Because rich people have more financial resources, they're less dependent on social bonds for survival, the Berkeley researchers reported Monday in Proceedings of the National Academy of Sciences. As a result, their self-interest reigns and they have fewer qualms about breaking the rules.

"If you occupy a more insular world, you're less likely to be sensitive to the needs of others," said study lead author Paul Piff, who is studying for a doctorate in psychology.

But before those in the so-called 99% start feeling ethically superior, consider this: Piff and his colleagues also discovered that anyone's ethical standards could be prone to slip if they suddenly won the lottery and joined the top 1%.

"There is a strong notion that when people don't have much, they're really looking out for themselves and they might act unethically," said Scott Wiltermuth, who researches social status at USC's Marshall School of Business and wasn't involved in the study. "But actually, it's the upper-class people that are less likely to see that people around them need help — and therefore act unethically."

In earlier studies, Piff documented that wealthy people were less likely to act generously than relatively impoverished people. With this research, he hoped to find out whether wealthy people would also prioritize self-interest if it meant breaking the rules.

======

What the exercise asks => Reproduce word for word the part of the wealth and ethics study passage that opens with the words containing "But before those" and closes with "the top 1%.". The entries are not needed for the work on this text.

Collected data entries:
======

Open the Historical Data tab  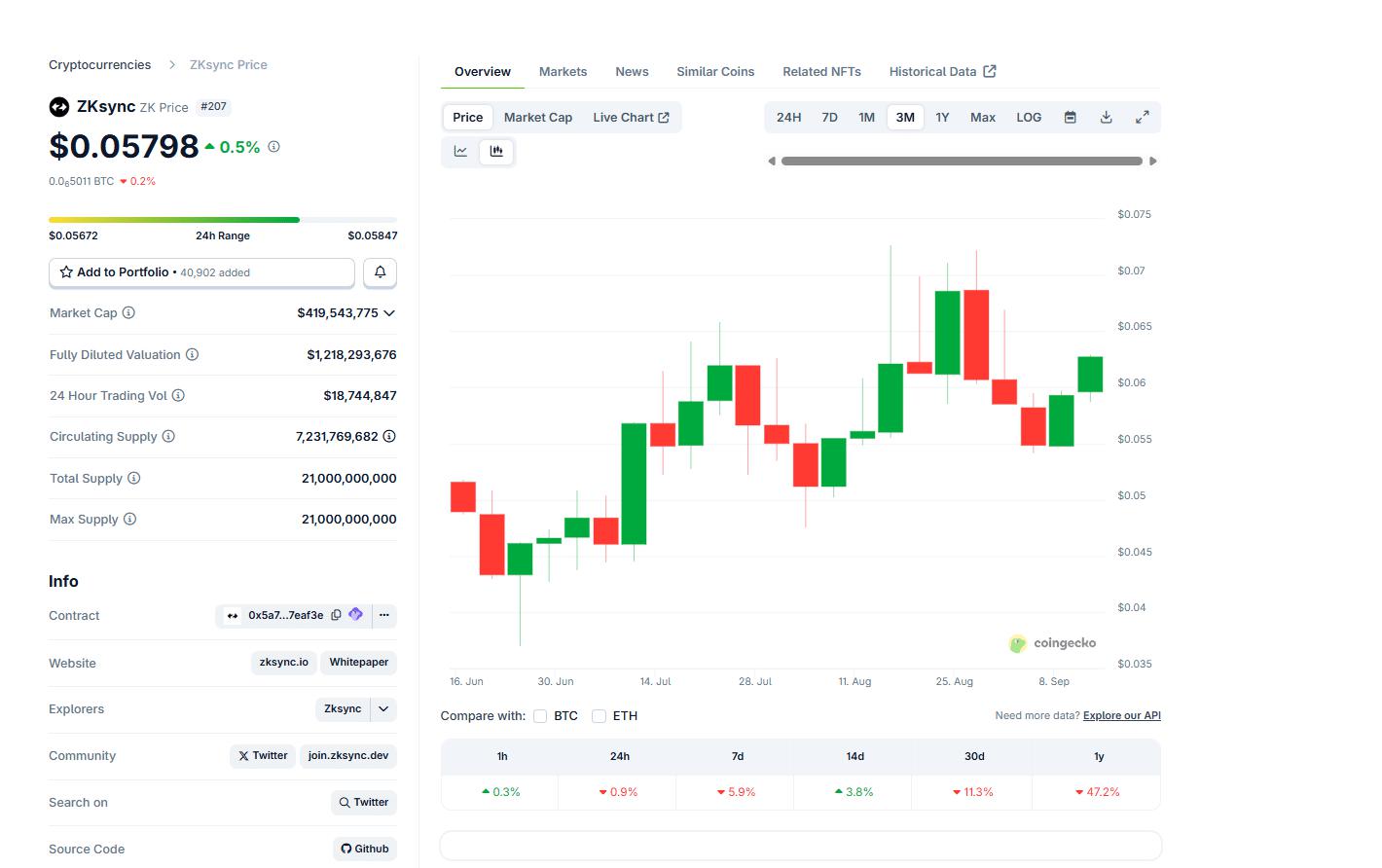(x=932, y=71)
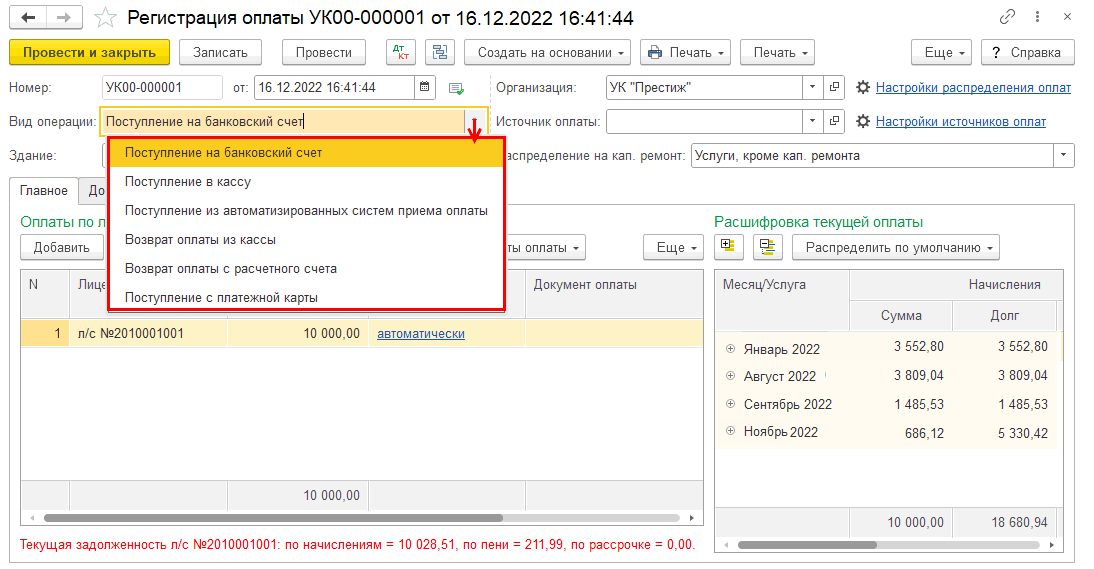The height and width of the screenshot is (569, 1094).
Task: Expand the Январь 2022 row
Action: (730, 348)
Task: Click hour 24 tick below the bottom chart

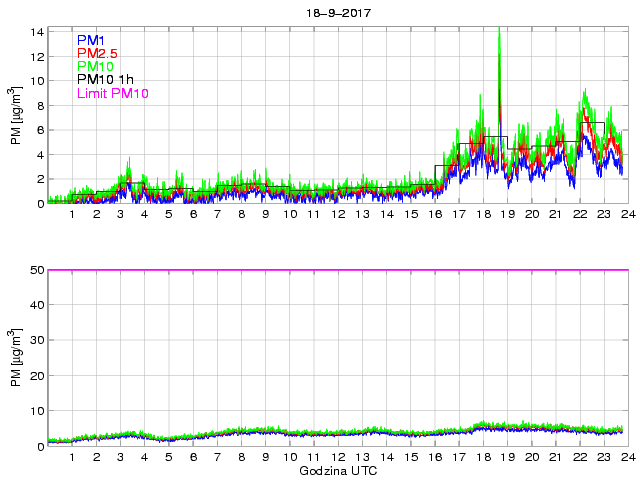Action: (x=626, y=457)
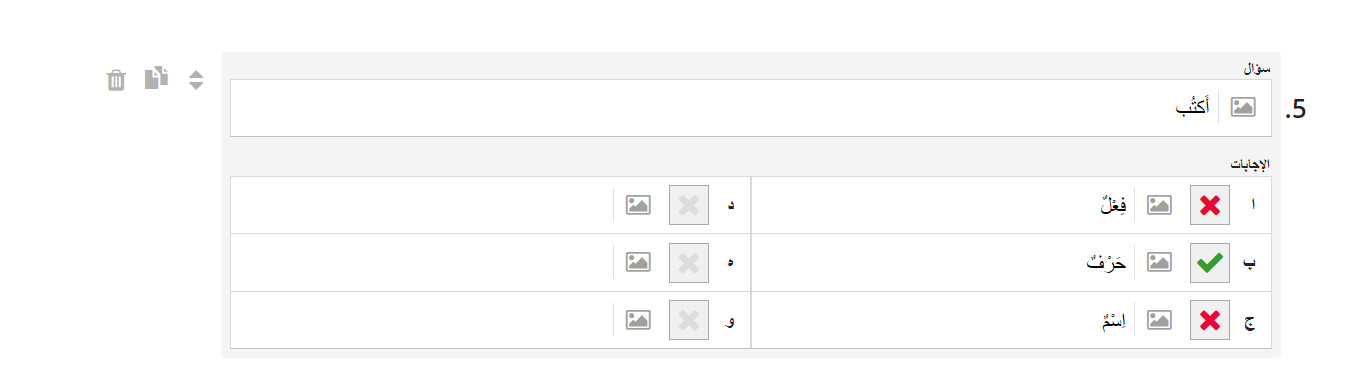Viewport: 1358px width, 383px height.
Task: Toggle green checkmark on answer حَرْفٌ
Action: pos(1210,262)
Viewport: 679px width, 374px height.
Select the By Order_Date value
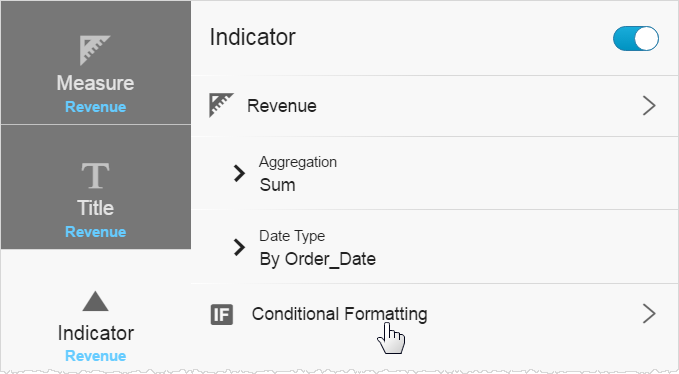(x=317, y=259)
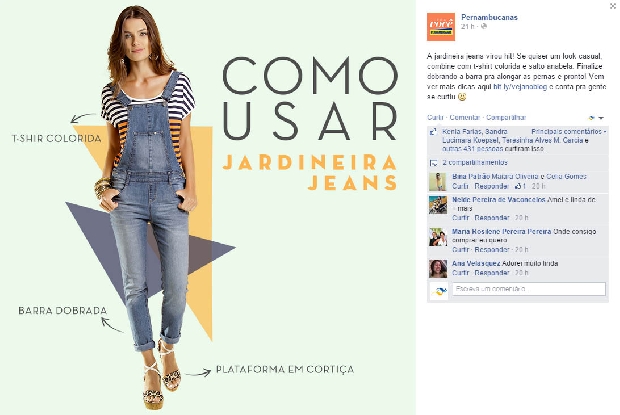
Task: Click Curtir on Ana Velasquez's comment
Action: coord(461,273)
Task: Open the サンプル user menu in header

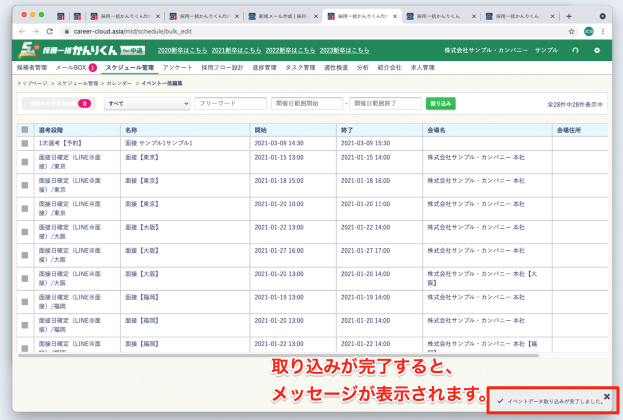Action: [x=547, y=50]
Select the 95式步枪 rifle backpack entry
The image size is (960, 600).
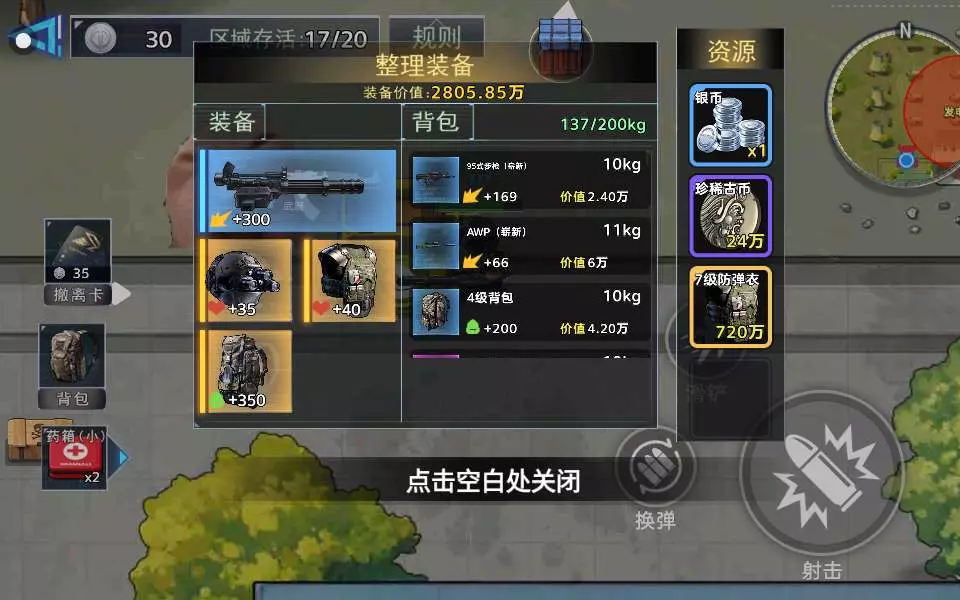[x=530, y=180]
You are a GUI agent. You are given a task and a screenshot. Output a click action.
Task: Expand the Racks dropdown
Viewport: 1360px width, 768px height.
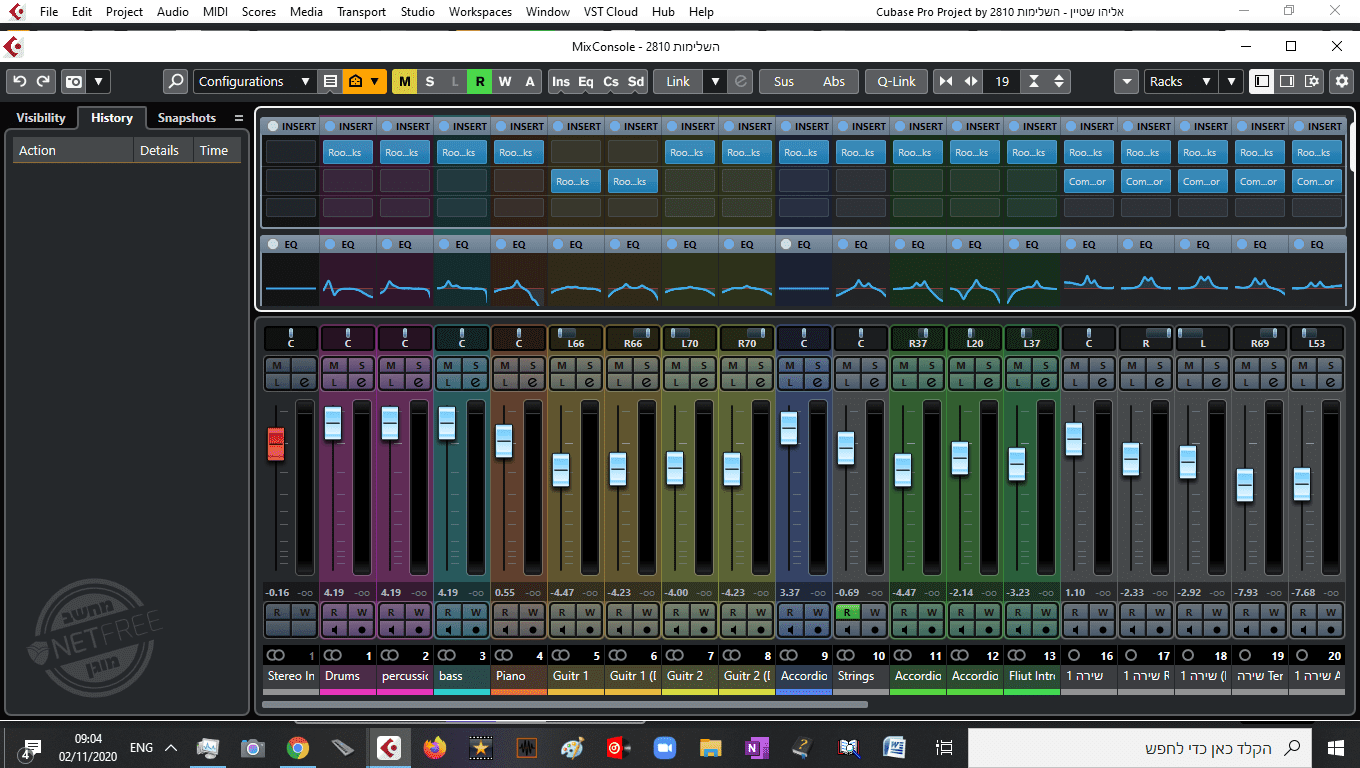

======

Reply =>
But before those in the so-called 99% start feeling ethically superior, consider this: Piff and his colleagues also discovered that anyone's ethical standards could be prone to slip if they suddenly won the lottery and joined the top 1%.